Wien – Die Unke brachte sich bereits in Stellung, doch ihr Ruf ertönte doch nicht. Am Freitag erscheint Neil Youngs Album The Monsanto Years. Darauf greift der 69-jährige Kanadier den Konzern Monsanto an. Aber es kann Entwarnung gegeben werden, das Album ist richtig gut. Dabei bekreuzigen sich selbst ergebene Jünger der Kirche von Neil Young, wenn der Alte politisch motivierten Sodbrand bekommt. Da wird er mitunter kurzsichtig, da hielt er schon einmal Ronald Reagan für einen Heilsbringer.

Erst im Vorjahr veröffentlichte er das um den Planeten besorgte Album Storytone und damit möglicherweise das schlechteste seiner Karriere. Andererseits klangen zornige Alben wie Livin' With War während der George-W.-Bush-Ära recht erfrischend.

Vorliegende Einträge:

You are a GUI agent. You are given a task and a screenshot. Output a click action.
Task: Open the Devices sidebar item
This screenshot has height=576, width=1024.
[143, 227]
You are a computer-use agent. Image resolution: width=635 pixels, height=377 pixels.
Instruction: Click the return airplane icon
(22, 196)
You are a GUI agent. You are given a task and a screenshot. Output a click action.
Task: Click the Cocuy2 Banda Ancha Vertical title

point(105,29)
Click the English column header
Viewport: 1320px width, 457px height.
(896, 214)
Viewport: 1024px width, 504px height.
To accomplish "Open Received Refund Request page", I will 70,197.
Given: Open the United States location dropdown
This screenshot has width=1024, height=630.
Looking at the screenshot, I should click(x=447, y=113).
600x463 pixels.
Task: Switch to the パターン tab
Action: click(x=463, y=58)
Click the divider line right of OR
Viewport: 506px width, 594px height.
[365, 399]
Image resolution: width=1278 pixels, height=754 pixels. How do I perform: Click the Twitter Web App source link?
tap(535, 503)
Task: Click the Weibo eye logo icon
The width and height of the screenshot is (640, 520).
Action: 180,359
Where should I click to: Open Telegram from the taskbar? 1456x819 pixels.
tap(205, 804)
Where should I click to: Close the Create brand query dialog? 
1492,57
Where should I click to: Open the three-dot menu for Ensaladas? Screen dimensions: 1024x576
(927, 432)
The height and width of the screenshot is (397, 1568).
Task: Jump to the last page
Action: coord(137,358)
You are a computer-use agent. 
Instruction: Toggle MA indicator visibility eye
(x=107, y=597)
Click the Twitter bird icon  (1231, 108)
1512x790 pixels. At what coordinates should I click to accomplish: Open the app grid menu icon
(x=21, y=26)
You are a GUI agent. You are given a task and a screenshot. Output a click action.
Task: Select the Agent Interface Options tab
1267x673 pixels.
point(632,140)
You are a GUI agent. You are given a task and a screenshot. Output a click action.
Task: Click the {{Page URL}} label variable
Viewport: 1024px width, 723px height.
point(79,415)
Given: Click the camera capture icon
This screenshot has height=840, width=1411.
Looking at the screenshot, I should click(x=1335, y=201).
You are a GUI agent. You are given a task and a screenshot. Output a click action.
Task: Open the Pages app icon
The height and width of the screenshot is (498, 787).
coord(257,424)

Herausforderung: Führe den Auszug über Neil Youngs Album The Monsanto Years im Anschluss an seinen letzten Satz weiter.

Lösung der Aufgabe:
Jetzt reibt er sich also an Monsanto. Der 1901 im US-Bundesstaat Missouri gegründete Betrieb gilt als der führende Konzern bei der Herstellung gentechnisch veränderten Saatguts und von Herbiziden. Über 700 Patente auf gentechnisch veränderte Pflanzen soll Monsanto besitzen.

Die industrielle Herstellung von Giften schlägt sich in der Firmenchronik in zahllosen Tragödien und Klagen nieder. Monsanto war etwa Hersteller von Agent Orange, einem Entlaubungsgift, das das US-Militär im Vietnamkrieg eingesetzt hatte, was dem Konzern später eine Sammelklage von Veteranen eingebracht hat. Gegner werfen ihm eine aggressive Expansionspolitik, politische Einflussnahme und ökonomische Geiselnahme von US-Farmern vor, halten ihn für das Böse schlechthin.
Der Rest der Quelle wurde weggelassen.